──────── Exercise inputs

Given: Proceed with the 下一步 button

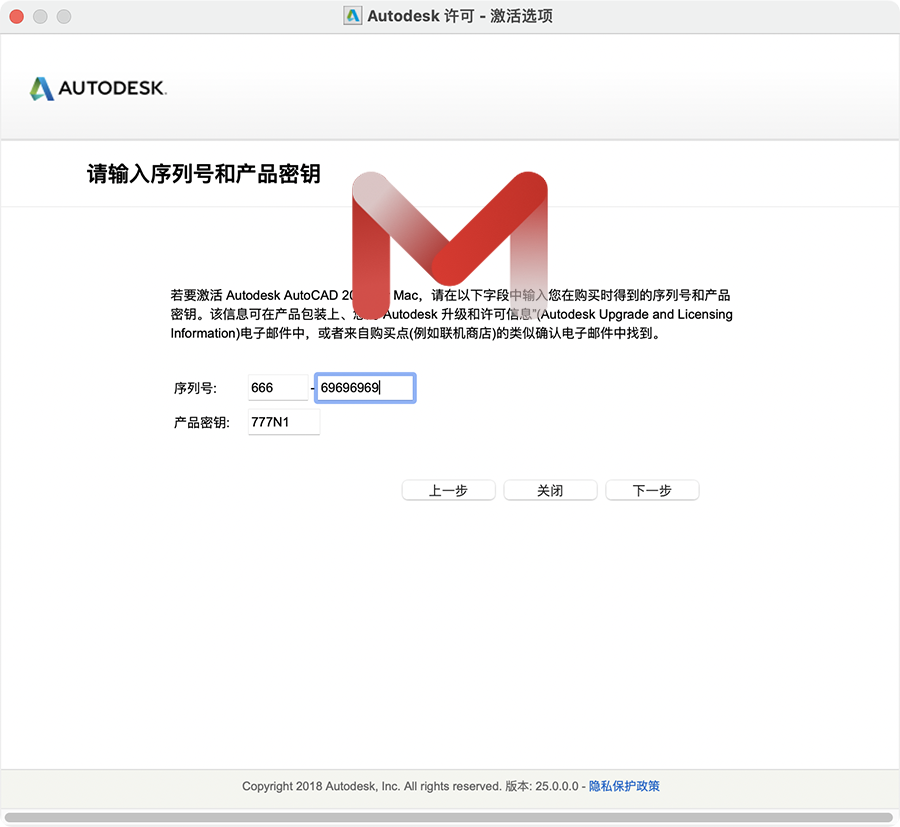Looking at the screenshot, I should (652, 491).
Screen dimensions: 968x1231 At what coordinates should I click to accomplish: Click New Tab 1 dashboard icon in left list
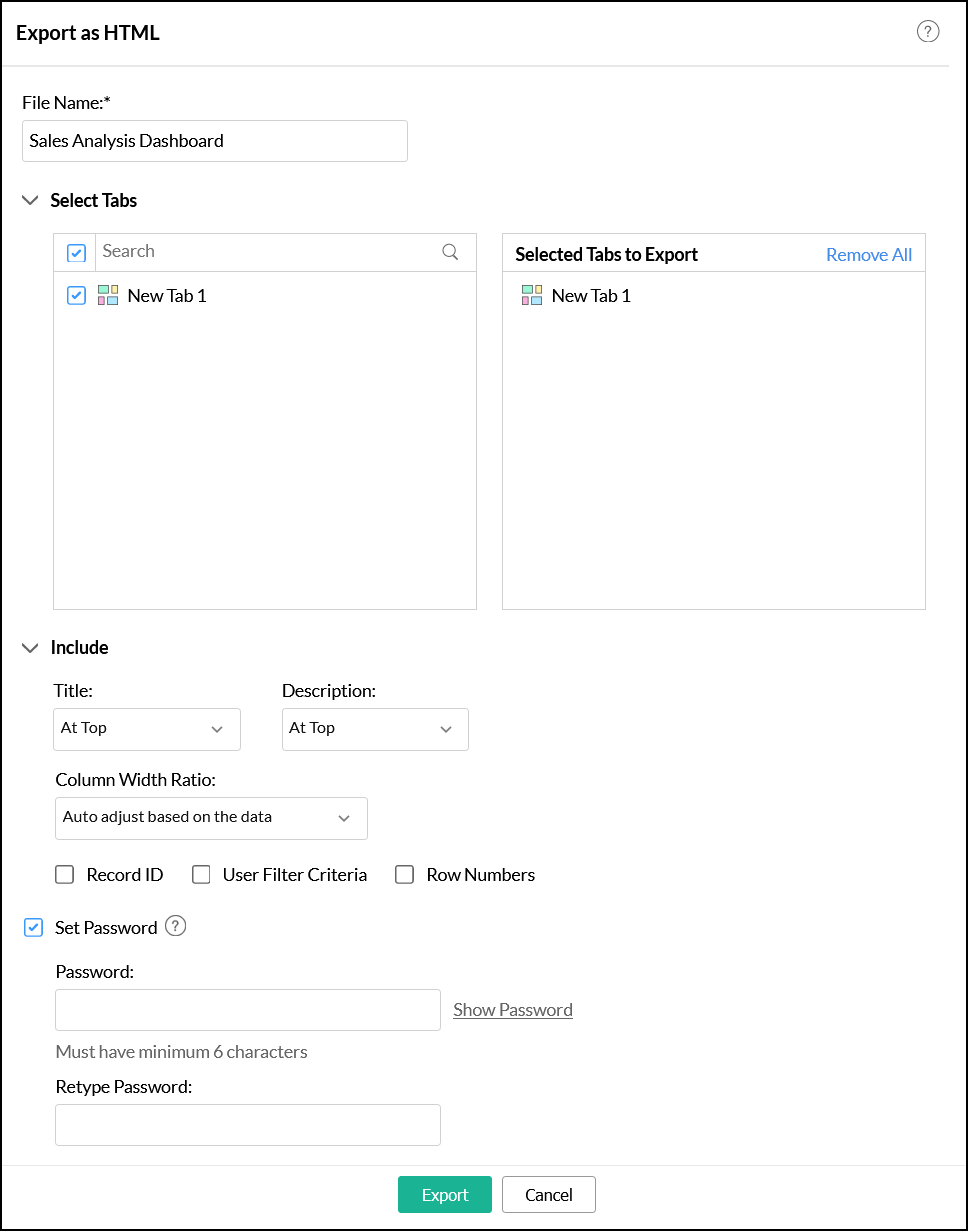pos(108,295)
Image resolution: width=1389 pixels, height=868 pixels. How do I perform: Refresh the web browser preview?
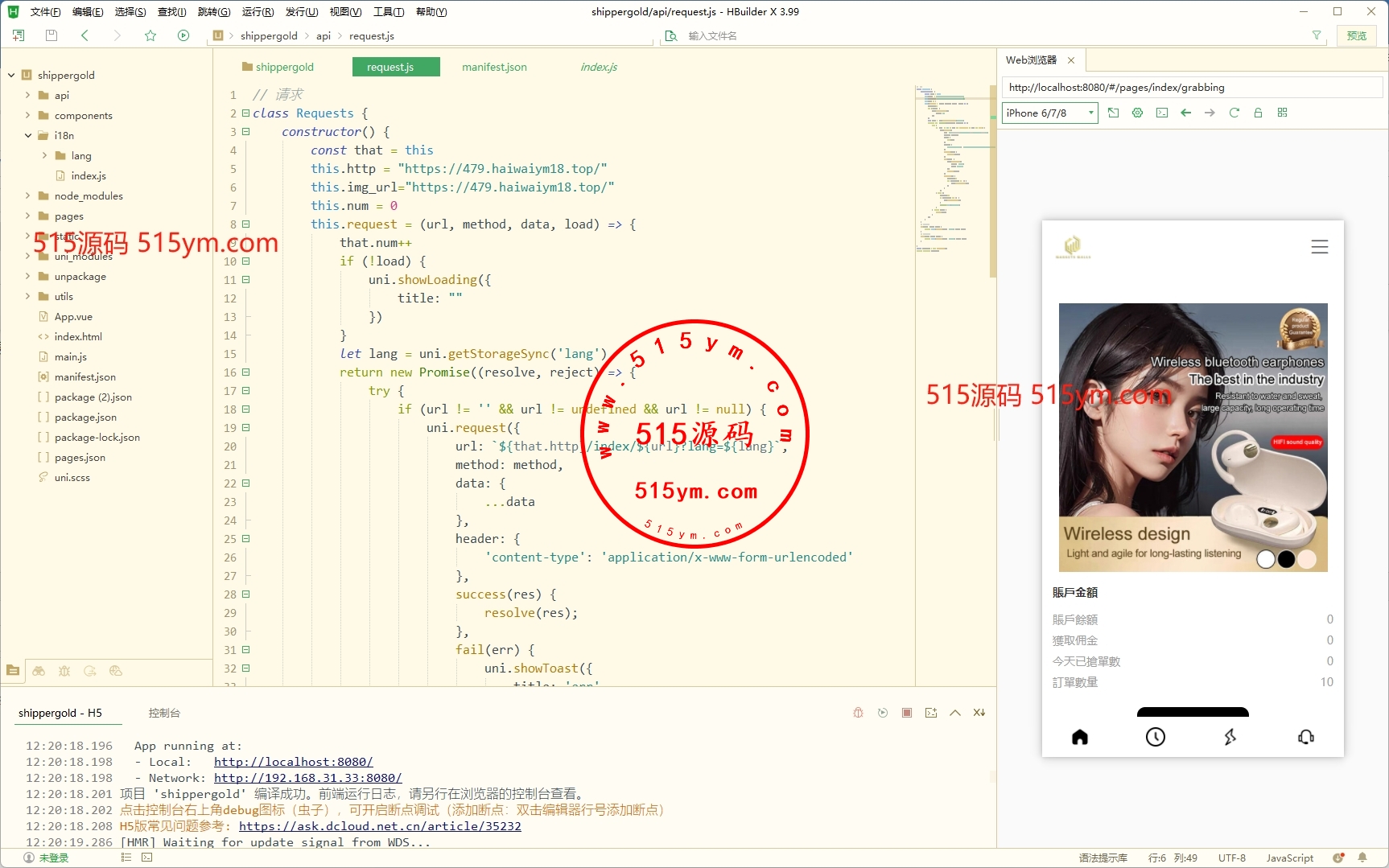[1234, 113]
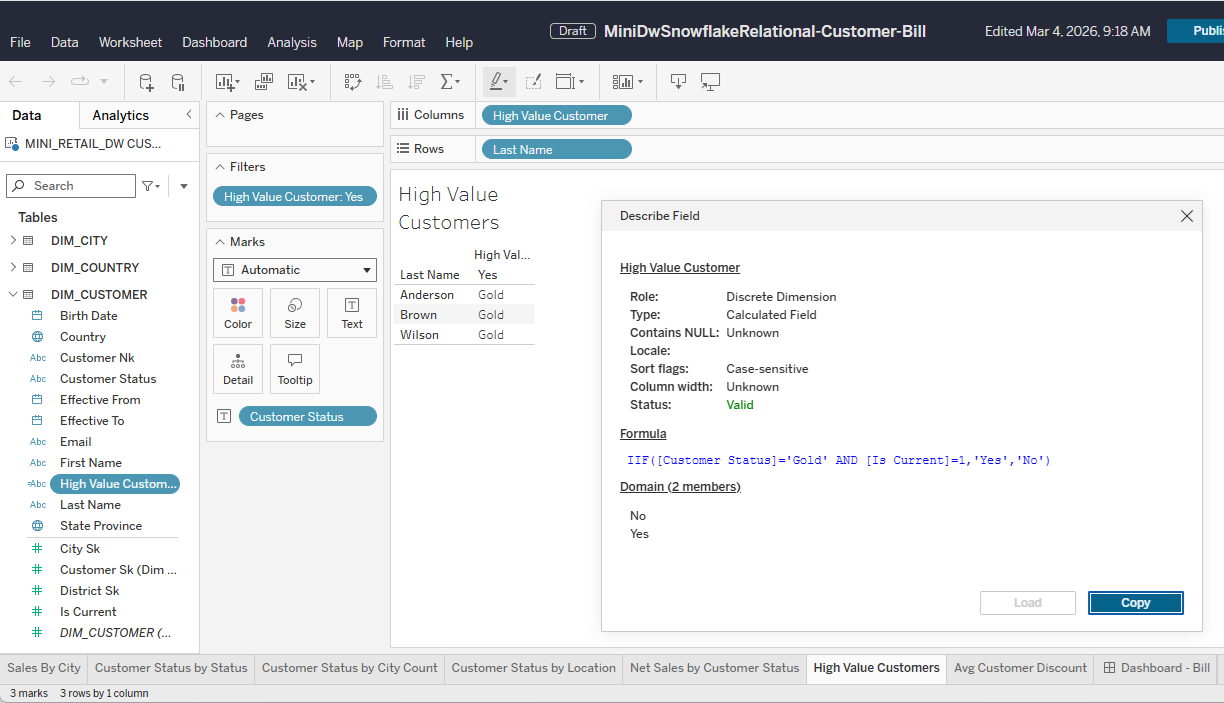Click the Size marks card button

[295, 313]
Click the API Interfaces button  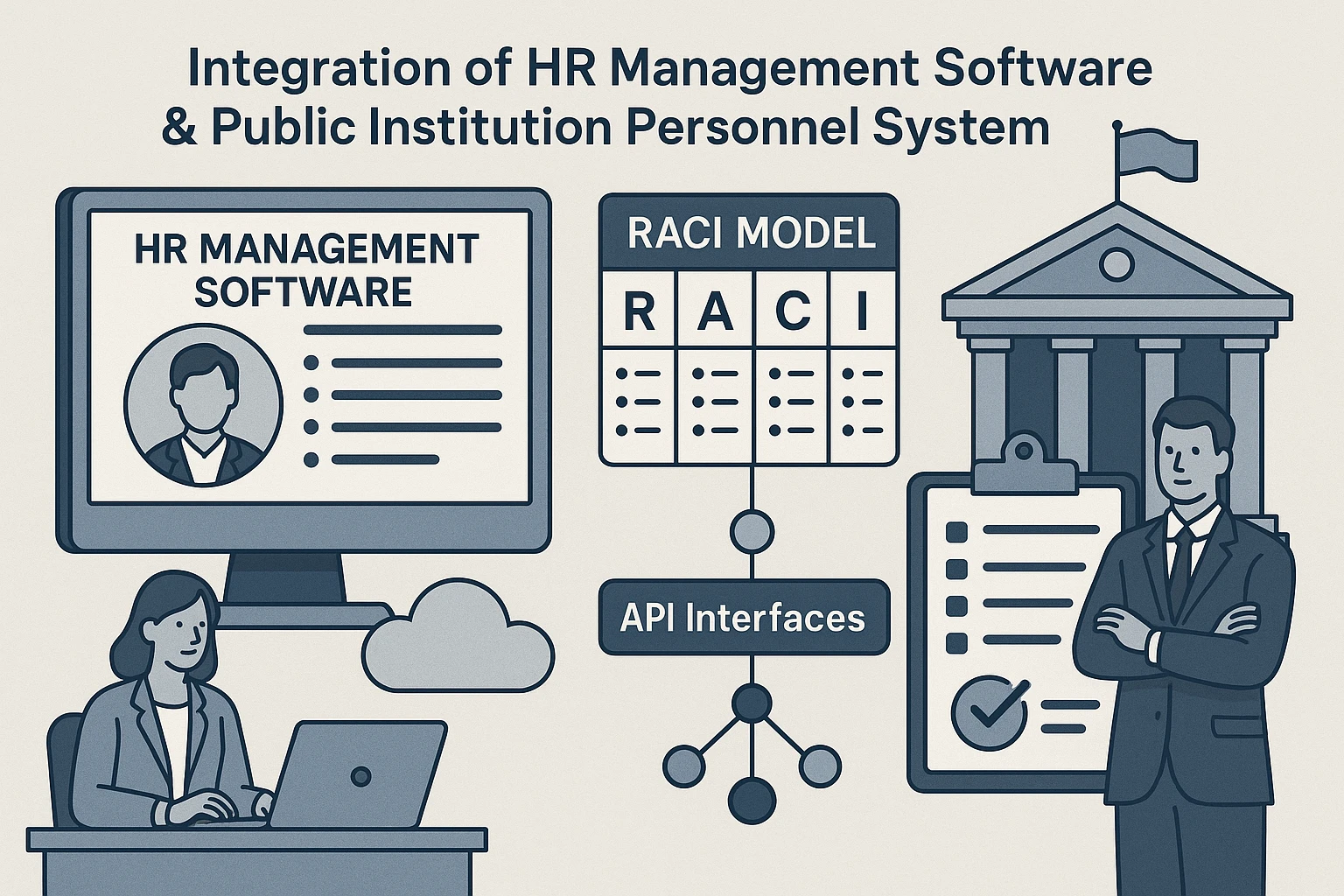744,618
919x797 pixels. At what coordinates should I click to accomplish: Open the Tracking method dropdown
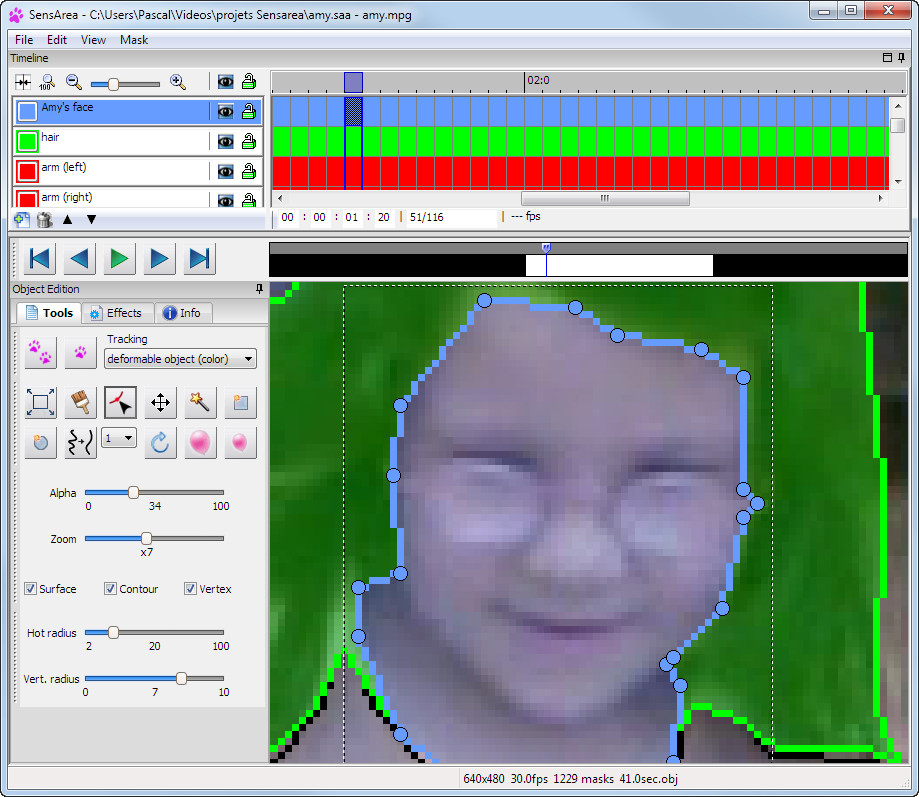click(180, 359)
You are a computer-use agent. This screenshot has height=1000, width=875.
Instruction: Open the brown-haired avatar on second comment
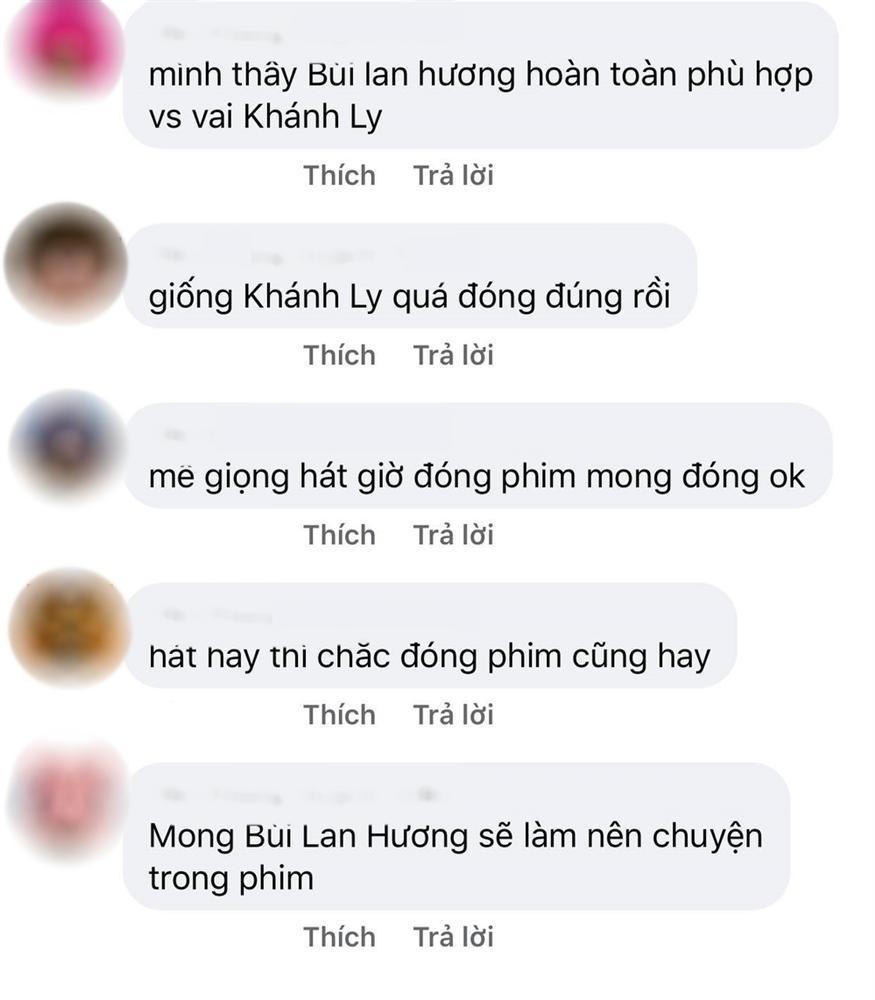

────────────────

What the task requires
Repeat exactly the lines in the entries from the one containing "You are a computer-use" to the final line, inclusive, and nothing beyond them; skip pictures.

Solution to this problem
You are a computer-use agent. This screenshot has height=1000, width=875.
Instruction: Open the brown-haired avatar on second comment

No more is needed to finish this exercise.